** Input **
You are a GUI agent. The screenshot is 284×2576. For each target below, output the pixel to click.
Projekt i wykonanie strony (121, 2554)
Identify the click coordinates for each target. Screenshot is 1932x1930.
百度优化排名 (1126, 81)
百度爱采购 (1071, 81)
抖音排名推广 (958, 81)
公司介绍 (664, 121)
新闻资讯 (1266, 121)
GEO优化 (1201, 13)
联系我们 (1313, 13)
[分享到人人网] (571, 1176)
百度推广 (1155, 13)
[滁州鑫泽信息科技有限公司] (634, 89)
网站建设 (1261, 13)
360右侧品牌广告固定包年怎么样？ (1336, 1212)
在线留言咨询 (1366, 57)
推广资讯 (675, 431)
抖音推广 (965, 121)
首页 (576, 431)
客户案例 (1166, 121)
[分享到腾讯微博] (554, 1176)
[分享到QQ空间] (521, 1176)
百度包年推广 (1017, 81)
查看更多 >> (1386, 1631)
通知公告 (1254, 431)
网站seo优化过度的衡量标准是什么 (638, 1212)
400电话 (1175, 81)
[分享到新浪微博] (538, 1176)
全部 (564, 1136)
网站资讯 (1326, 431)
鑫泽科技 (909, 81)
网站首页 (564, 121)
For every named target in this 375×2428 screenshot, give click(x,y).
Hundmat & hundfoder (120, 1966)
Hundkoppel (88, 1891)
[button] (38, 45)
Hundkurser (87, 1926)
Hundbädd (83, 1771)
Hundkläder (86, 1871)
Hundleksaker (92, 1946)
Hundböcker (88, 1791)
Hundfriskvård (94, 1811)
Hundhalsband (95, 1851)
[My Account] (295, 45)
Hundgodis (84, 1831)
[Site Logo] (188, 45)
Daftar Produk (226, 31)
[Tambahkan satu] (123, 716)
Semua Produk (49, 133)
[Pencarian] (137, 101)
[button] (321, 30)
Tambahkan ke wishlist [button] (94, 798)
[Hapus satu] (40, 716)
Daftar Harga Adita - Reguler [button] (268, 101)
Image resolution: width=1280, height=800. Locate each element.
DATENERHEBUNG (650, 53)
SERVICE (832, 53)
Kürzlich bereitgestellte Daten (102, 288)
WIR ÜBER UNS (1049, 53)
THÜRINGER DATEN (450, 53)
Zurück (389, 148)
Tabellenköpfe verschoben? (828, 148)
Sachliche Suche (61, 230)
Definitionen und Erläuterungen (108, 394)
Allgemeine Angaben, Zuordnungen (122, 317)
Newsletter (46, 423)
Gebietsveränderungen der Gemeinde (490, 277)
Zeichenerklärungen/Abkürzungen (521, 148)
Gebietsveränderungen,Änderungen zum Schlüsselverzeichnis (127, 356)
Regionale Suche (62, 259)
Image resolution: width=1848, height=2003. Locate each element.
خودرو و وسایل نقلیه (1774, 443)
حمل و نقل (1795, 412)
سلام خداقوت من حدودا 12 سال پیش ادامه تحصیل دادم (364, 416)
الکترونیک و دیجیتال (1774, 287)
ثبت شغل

** Exercise brief **
Please return every line from the material above where the string "each" occurs.

** Result below **
You are a GUI agent. The screenshot is 284×2576. For each target below, output the pixel to click.
Identify the click coordinates for each target. Screenshot is 1932x1930.
Image resolution: width=1280, height=800. Locate each element.
Image resolution: width=1848, height=2003. Locate each element.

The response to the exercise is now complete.